The problem — Restate word for word the lines of the material below, from the line with "Click the Port Royal preview thumbnail" to the line with "the 备注 column", both lines included, and no others.

Data for the task —

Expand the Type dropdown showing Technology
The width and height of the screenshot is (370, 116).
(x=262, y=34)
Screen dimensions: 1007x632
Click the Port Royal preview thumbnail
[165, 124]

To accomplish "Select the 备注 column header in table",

---

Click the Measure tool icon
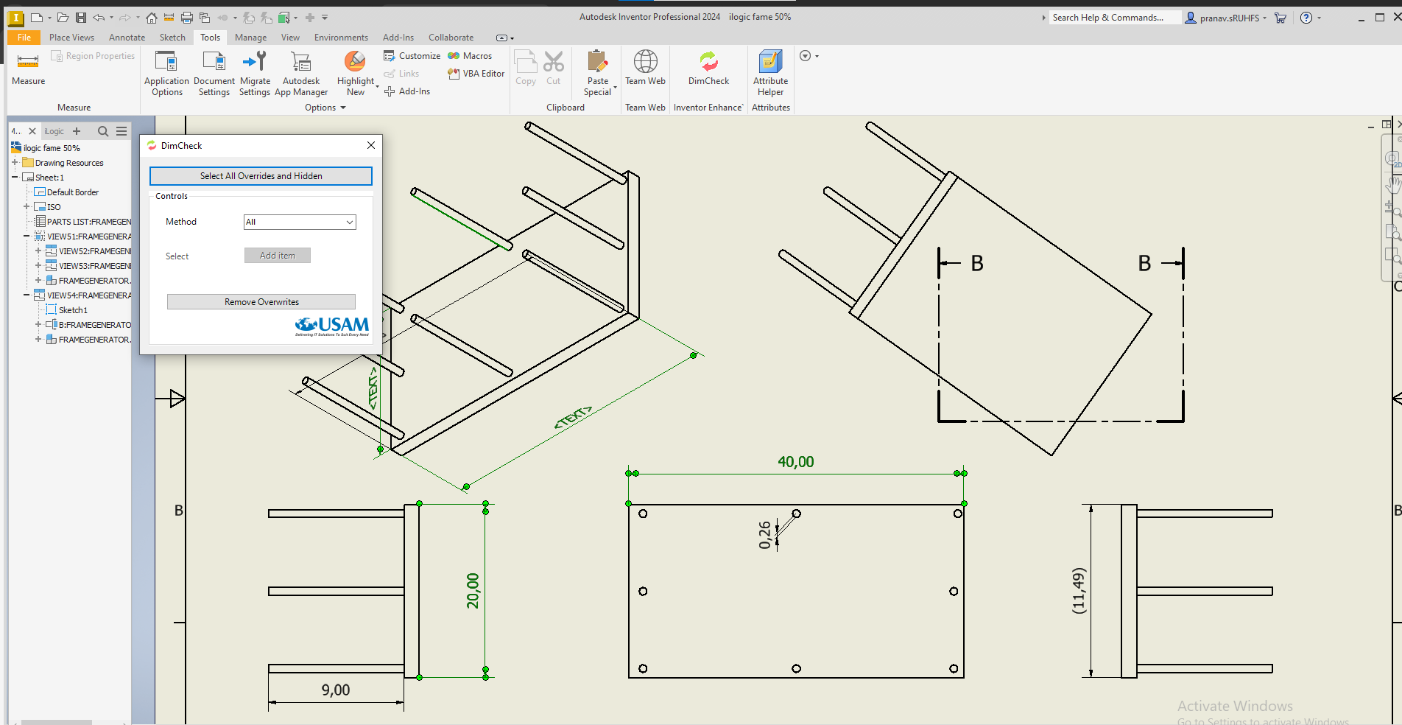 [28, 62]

Answer to this task —
Click the Port Royal preview thumbnail
[165, 124]

To accomplish "Select the 备注 column header in table",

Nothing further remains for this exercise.